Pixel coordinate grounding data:
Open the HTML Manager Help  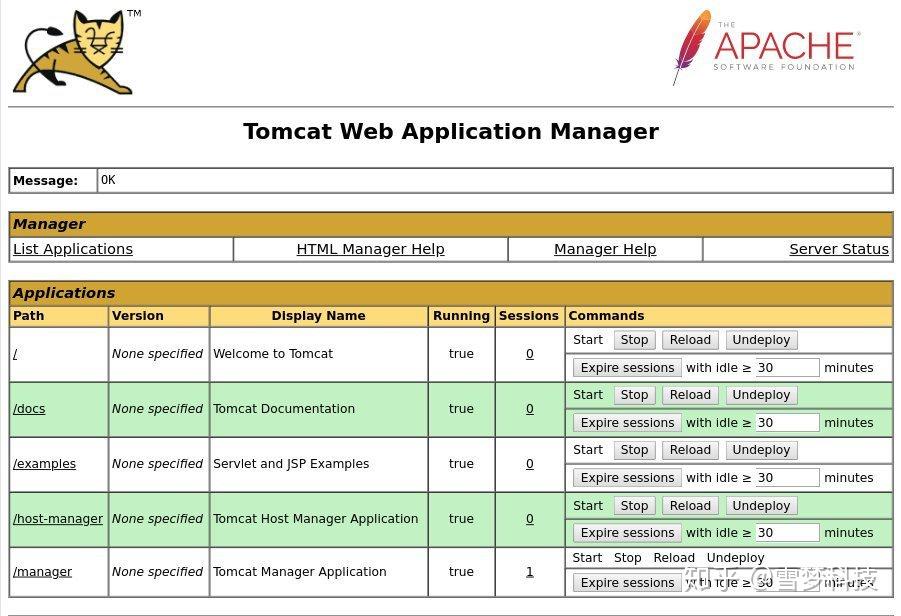(x=370, y=248)
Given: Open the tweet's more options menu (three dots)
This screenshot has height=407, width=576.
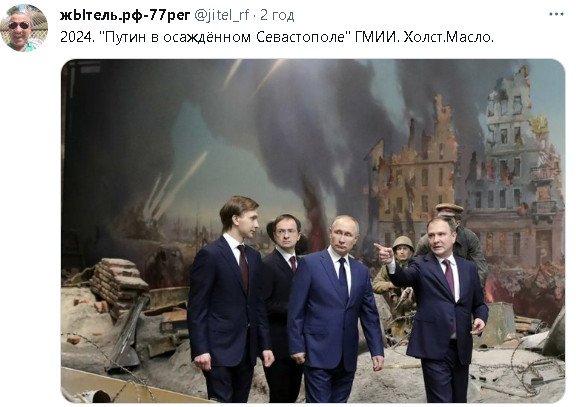Looking at the screenshot, I should [x=556, y=15].
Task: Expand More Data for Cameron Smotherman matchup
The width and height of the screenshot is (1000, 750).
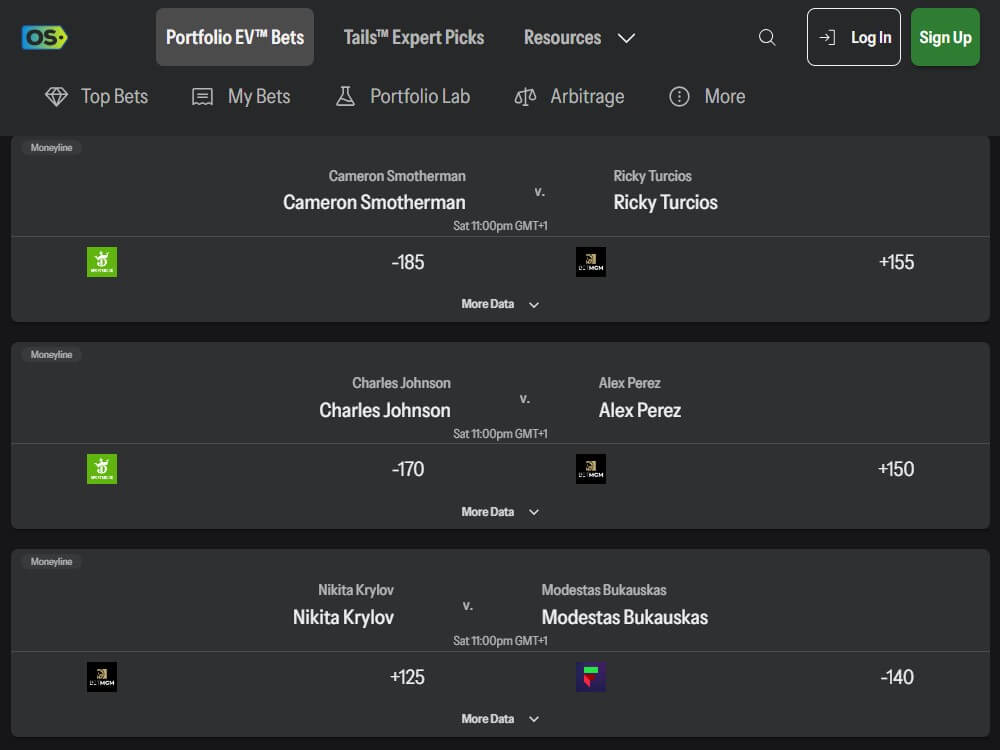Action: tap(500, 304)
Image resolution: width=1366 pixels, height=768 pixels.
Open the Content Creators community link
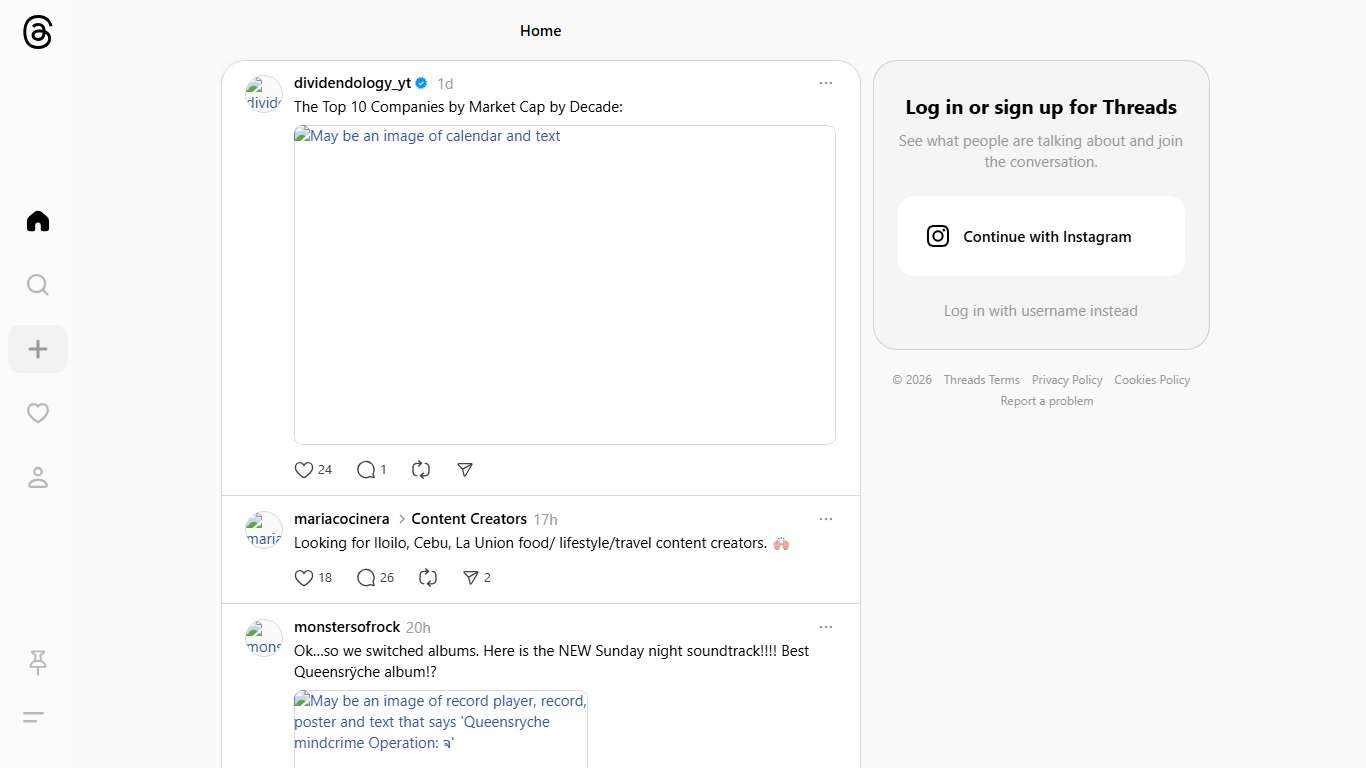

PROBLEM DESCRIPTION: Only the lines from the one containing "Given: Open the" through the end of the records are wanted, set down exactly and without their pictures.

SOLUTION:
Given: Open the tweet's more options menu (three dots)
This screenshot has height=407, width=576.
Looking at the screenshot, I should [x=556, y=15].
Task: Expand More Data for Cameron Smotherman matchup
The width and height of the screenshot is (1000, 750).
Action: tap(500, 304)
Image resolution: width=1366 pixels, height=768 pixels.
Open the Content Creators community link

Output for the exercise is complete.